I was stationary at the traffic lights when he approached. He wasn’t quite a policeman (you don’t see many of those walking around these days) and he was a bit more than a traffic warden. I’m not totally sure what they’re called, though I’m sure they have a name; a title of some kind. They can arrest people for dropping litter or parking badly, and although I don’t think they carry guns, they are laden down with the technology that all law enforcement officers carry these days: phone, camera, bullet proof vest and more leather pouches strapped to their body than a boy scout on a camping holiday.

‘You don’t seem to be wearing your seat belt, sir,’ he said, managing to add just the right amount of official irony to the final word.

‘No,’ I agreed, for he was quite right. I’d been waiting for this to happen.

Antoinette wound down her window, since he was standing on the pavement on her side of the car. He looked in and gave me the two thousand yard stare they teach them before they graduate. Antoinette smiled and said ‘hello’ to him.

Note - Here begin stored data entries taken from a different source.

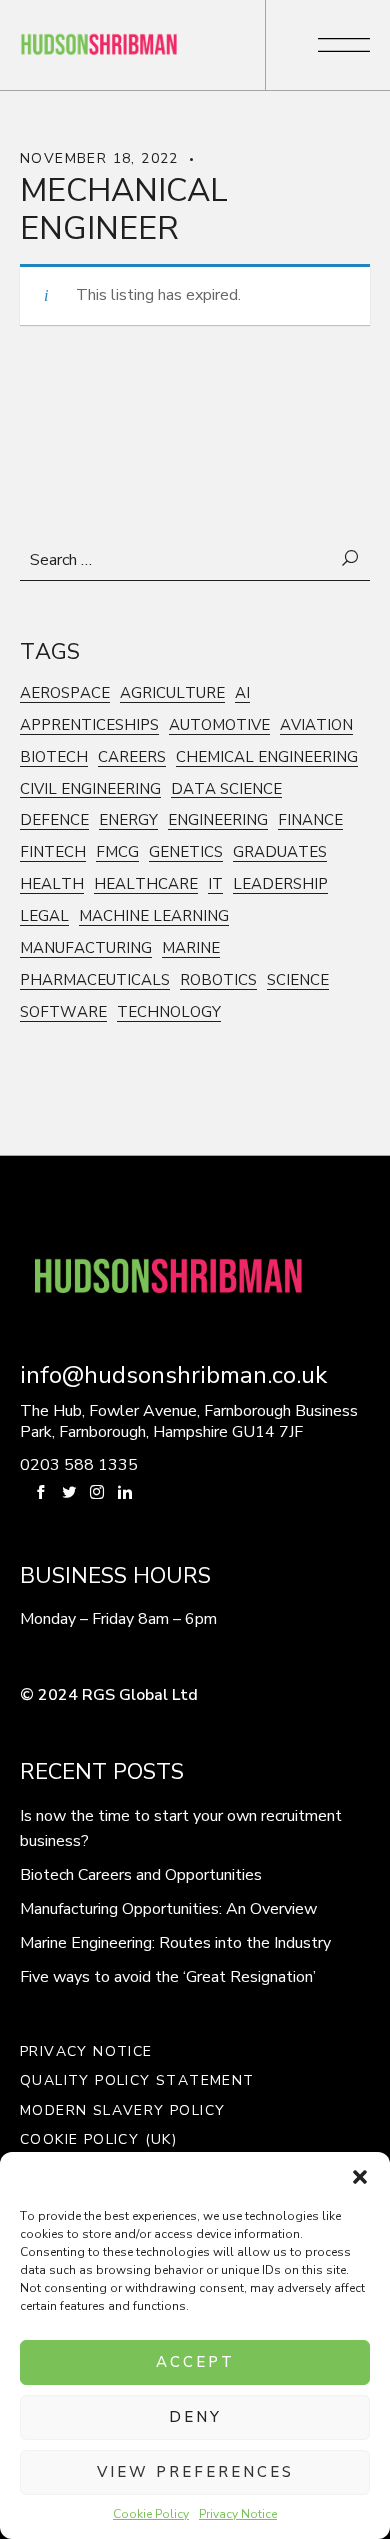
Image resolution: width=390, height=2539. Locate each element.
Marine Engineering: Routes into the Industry (175, 1943)
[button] (360, 2177)
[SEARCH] (351, 559)
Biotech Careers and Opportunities (141, 1875)
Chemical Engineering (267, 757)
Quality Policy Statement (137, 2081)
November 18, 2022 (99, 159)
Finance (310, 820)
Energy (128, 820)
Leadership (280, 884)
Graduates (280, 852)
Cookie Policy (151, 2514)
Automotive (219, 725)
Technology (169, 1012)
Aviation (316, 725)
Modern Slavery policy (122, 2111)
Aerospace (65, 693)
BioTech (54, 757)
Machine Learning (154, 916)
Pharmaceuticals (95, 980)
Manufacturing (86, 948)
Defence (54, 820)
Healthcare (146, 884)
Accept (195, 2362)
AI (242, 693)
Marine (191, 948)
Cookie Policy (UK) (98, 2140)
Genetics (186, 852)
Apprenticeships (89, 725)
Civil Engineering (90, 789)
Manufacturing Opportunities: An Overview (168, 1909)
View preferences (195, 2472)
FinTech (53, 852)
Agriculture (172, 693)
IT (215, 884)
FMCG (117, 852)
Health (52, 884)
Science (298, 980)
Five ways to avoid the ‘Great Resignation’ (168, 1977)
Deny (195, 2417)
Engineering (218, 820)
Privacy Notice (238, 2514)
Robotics (218, 980)
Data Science (226, 789)
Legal (44, 916)
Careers (132, 757)
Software (63, 1012)
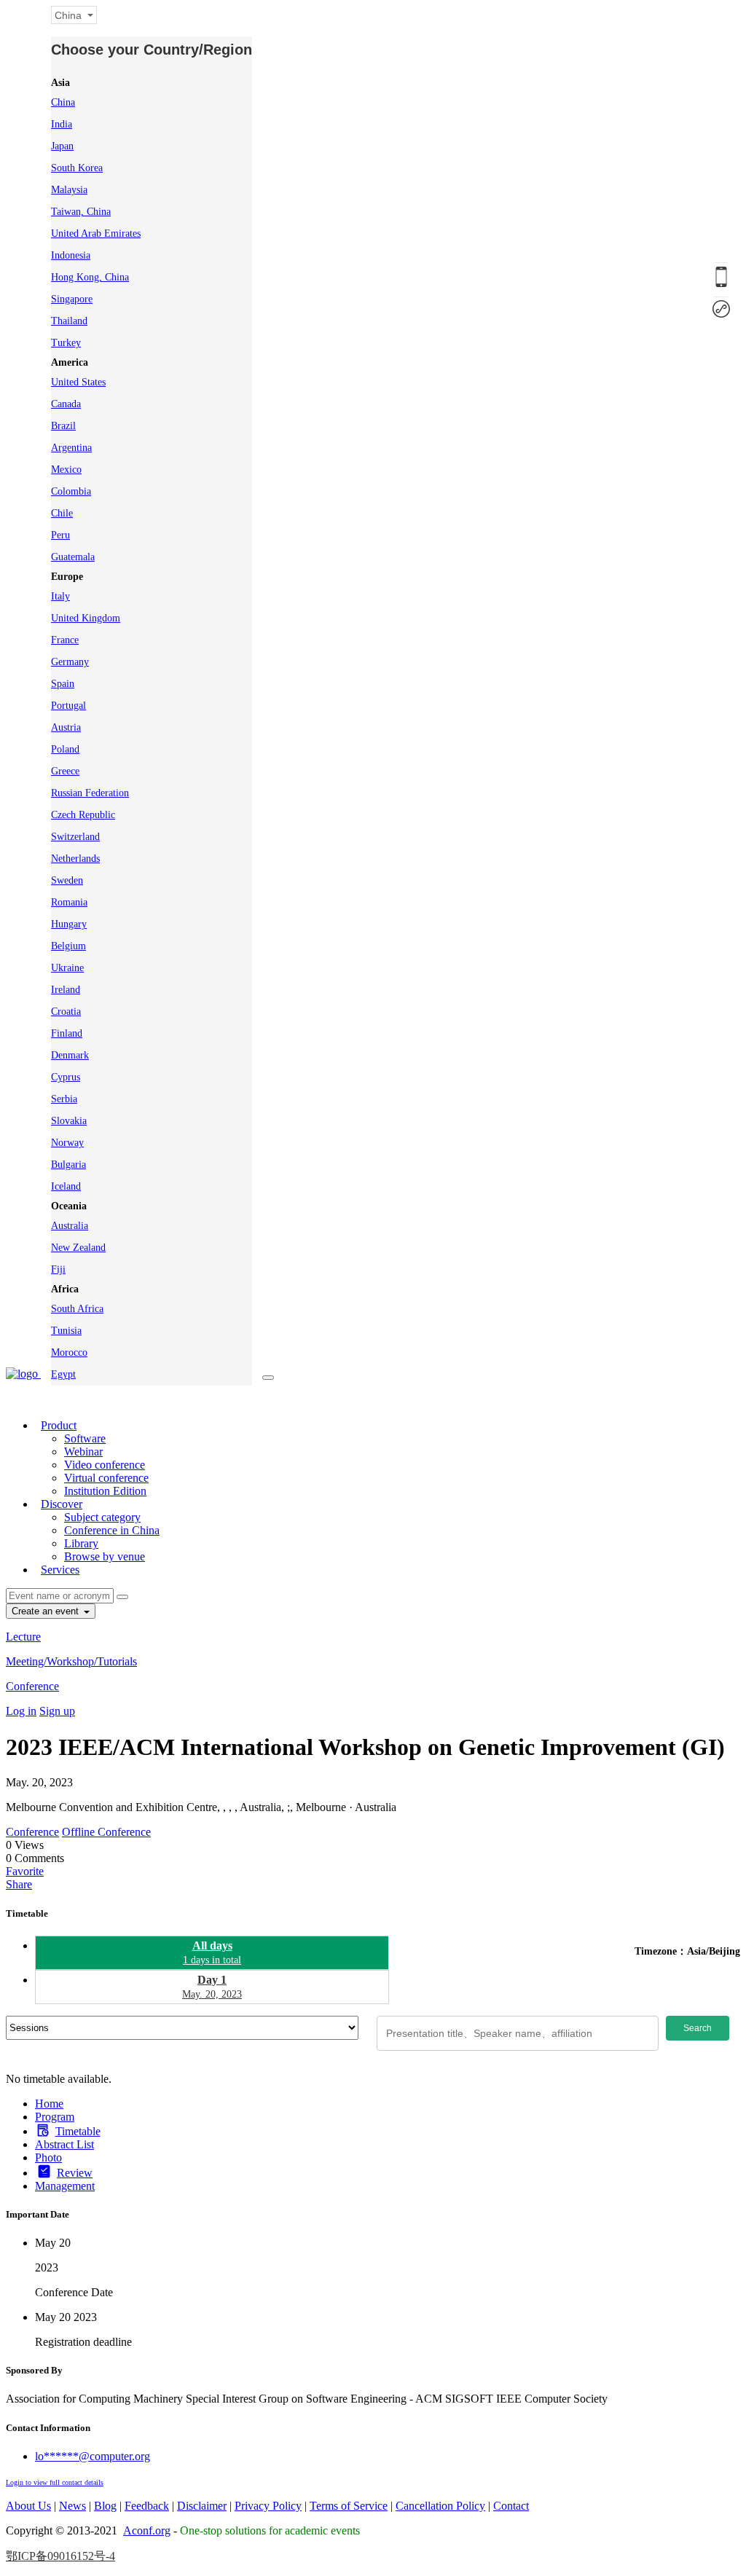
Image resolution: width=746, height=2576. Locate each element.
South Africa (77, 1308)
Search (697, 2028)
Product (58, 1425)
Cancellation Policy (440, 2506)
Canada (66, 403)
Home (49, 2103)
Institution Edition (105, 1491)
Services (60, 1569)
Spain (62, 683)
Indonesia (70, 255)
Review (75, 2173)
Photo (48, 2157)
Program (54, 2116)
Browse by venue (104, 1556)
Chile (62, 513)
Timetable (78, 2131)
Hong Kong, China (90, 277)
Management (65, 2186)
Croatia (66, 1011)
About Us (28, 2506)
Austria (66, 727)
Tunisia (66, 1330)
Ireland (65, 989)
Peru (60, 535)
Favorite (25, 1871)
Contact (511, 2506)
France (65, 640)
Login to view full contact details (54, 2482)
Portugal (68, 705)
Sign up (57, 1711)
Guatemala (73, 556)
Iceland (66, 1186)
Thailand (69, 320)
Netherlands (75, 858)
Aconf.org (146, 2530)
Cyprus (65, 1077)
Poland (65, 749)
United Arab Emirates (96, 233)
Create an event (47, 1611)
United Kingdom (85, 618)
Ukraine (67, 967)
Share (19, 1884)
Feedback (147, 2506)
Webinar (83, 1451)
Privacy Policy (268, 2506)
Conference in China (112, 1530)
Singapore (72, 299)
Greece (65, 771)
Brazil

‘Would you pull up just over there please, sir,’ he said, indicating a space reserved for taxis.

I did as he asked.

He walked, very slowly and deliberately, to where I was parked and looked in through Antoinette’s open window.

‘Neither of you appears to be wearing your seat belts,’ he said. Now that he had confirmed that I was a criminal he’d dropped the ‘sir’.

‘No,’ I agreed. I started to explain that the car, being 67-years-old was built before seat belts were introduced and didn’t have them fitted.

He looked carefully at the inside of the car. ‘You don’t have any seat belts,’ he said, ignoring me.

‘No,’ I agreed. I was tempted to tell him that I was just on my way to report them stolen. But I resisted the temptation.

He had unhooked his phone from his chest and, after walking to the front of the car, had keyed in the registration number. ‘You don’t appear to have a valid road fund licence,’ he said, when he came back. He looked puzzled. He squinted at his phone. ‘Nor a valid MOT certificate.’

‘No, I agreed. The car is exempt.’

He studied his phone.

‘Exempt?’

‘Exempt,’ I agreed. ‘No MOT, no road tax, and no seat belts required.’

‘How old did you say the vehicle was?’

‘Sixty seven years,’ I told him. ‘It was made in 1957. January 1957 to be precise.’ He studied his phone a little longer. He was a slow reader. ‘Right, sir,’ he said. He seemed very disappointed and still a little confused. But I was clearly no longer a criminal. He looked down at the piece of road where we were parked. ‘You’d better move on, sir,’ he said sternly. ‘You’re parked in a space reserved for taxis.’

‘Right you are, officer,’ I said. I put the car into gear and we slid away gracefully.